Exakt 15 Monate nach seinem letzten Einzel-Auftritt kehrte Haas in der französischen Hauptstadt auf die große Tennis-Bühne zurück. Zwar unterlag der 33-Jährige dem zehn Jahre jüngeren Qualifikanten Ilhan mit 4:6, 6:4, 6:7 (1:7), 4:6. Dass sein von zahlreichen Verletzungen und Operationen geschundener Körper den Härtetest über 2:57 Stunden aber bestand, gab dem Wahl-Amerikaner Zuversicht für seinen angestrebten beschwerlichen Weg zurück in die Weltspitze.

„Ich denke schon, dass es sich gelohnt hat. Es war ein gutes Gefühl, mal wieder bei einem richtigen Match auf dem Platz zu stehen“, sagte Haas nach seinem ersten Einzel seit Februar 2010, als er in Delray Beach bereits in der ersten Runde gescheitert war. Danach sah man die einstige Nummer zwei der Welt überhaupt nicht mehr auf dem Court, es folgten Operationen an Hüfte und Ellenbogen.

„Ich muss jetzt abwarten, wie der Körper reagiert“, meinte der gebürtige Hamburger, der kein Freund des roten Sandes ist. „Ich hoffe, dass ich jetzt wieder richtig in den Tour-Rhythmus reinkomme. Und dann muss ich im Oktober oder November sehen, ob ich noch mithalten kann oder ob es Zeit ist, eine Entscheidung zu treffen und etwas anderes zu machen.“

In Paris wird Haas an der Seite von Petzschner zunächst weiter im Doppel dabei sein. Petzschner freut sich auf den Auftritt mit Haas und dessen Rückkehr auf die Tour. „Tommy hat eine überragende Sportlermentalität. Dass er nach so vielen Rückschlägen zurückgekommen ist, verdient höchsten Respekt“, sagte der Wimbledon-Sieger im Doppel.

Der Bayreuther war zudem mit seiner Leistung beim 7:6 (7:3), 6:0, 6:4 gegen Landsmann Zverev sehr zufrieden. „Am Anfang musste ich ein bisschen reinkommen, danach war es aber eine sehr souveräne Vorstellung“, meinte Petzschner, der nun auf den Belgier Steve Darcis trifft.

Überraschend schafften auch Kamke und Berrer den Sprung in die zweite Runde. Auf Kamke wartet dort nun der Serbe Viktor Troicki, Berrers Gegner wird erst am Dienstag ermittelt. Wieder auf dem Weg zurück zu alter Stärke ist zudem Lisicki. Gegen Amanmuradowa gewann die in den USA lebende Berlinerin problemlos mit 6:0, 6:4 und trifft nun auf die an Nummer drei gesetzte Russin Vera Swonarewa. „Ich fühle mich wieder richtig gut auf dem Platz“, sagte Lisicki, die im vergangenen Jahr wegen Verletzungen von Rang 24 in die 200er Plätze der Weltrangliste abgerutscht war.

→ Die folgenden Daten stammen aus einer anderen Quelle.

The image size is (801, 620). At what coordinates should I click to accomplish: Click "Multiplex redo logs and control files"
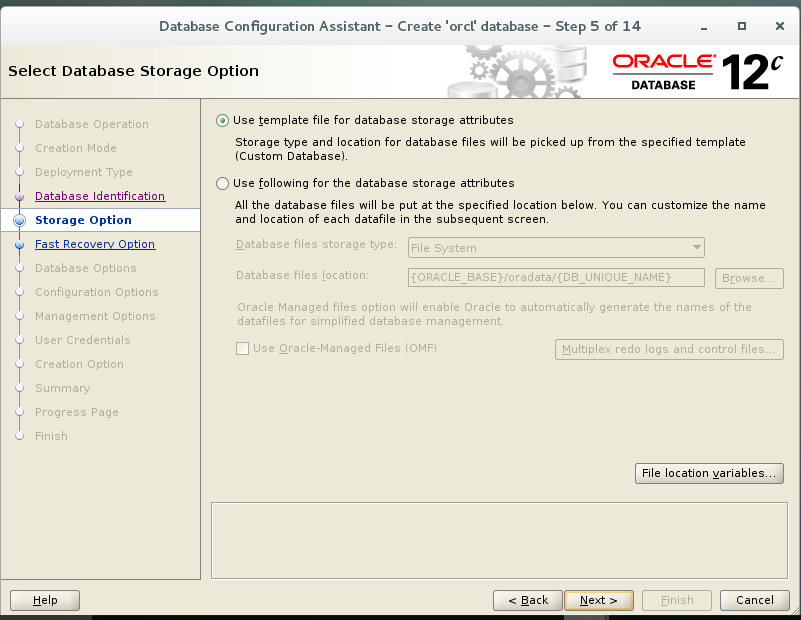click(669, 349)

Wie für Haas und Zverev ist das zweite Grand-Slam-Turnier des Jahres im Einzel auch für Daniel Brands, Björn Phau, Denis Gremelmayr, Dustin Brown und Julian Reister bei den Herren sowie Kristina Barrois und Angelique Kerber bei den Damen vorbei. Topfavorit Novak Djokovic reichte dagegen der Schongang. Gegen den chancenlosen Niederländer Thiemo de Bakker setzte sich der Serbe locker mit 6:2, 6:1, 6:3 durch und ist in diesem Jahr auch nach 38 Spielen noch ungeschlagen. Die Weltranglisten-Erste Caroline Wozniacki (Dänemark) bezwang die 40-jährige Japanerin Kimiko Date-Krumm klar mit 6:0, 6:2.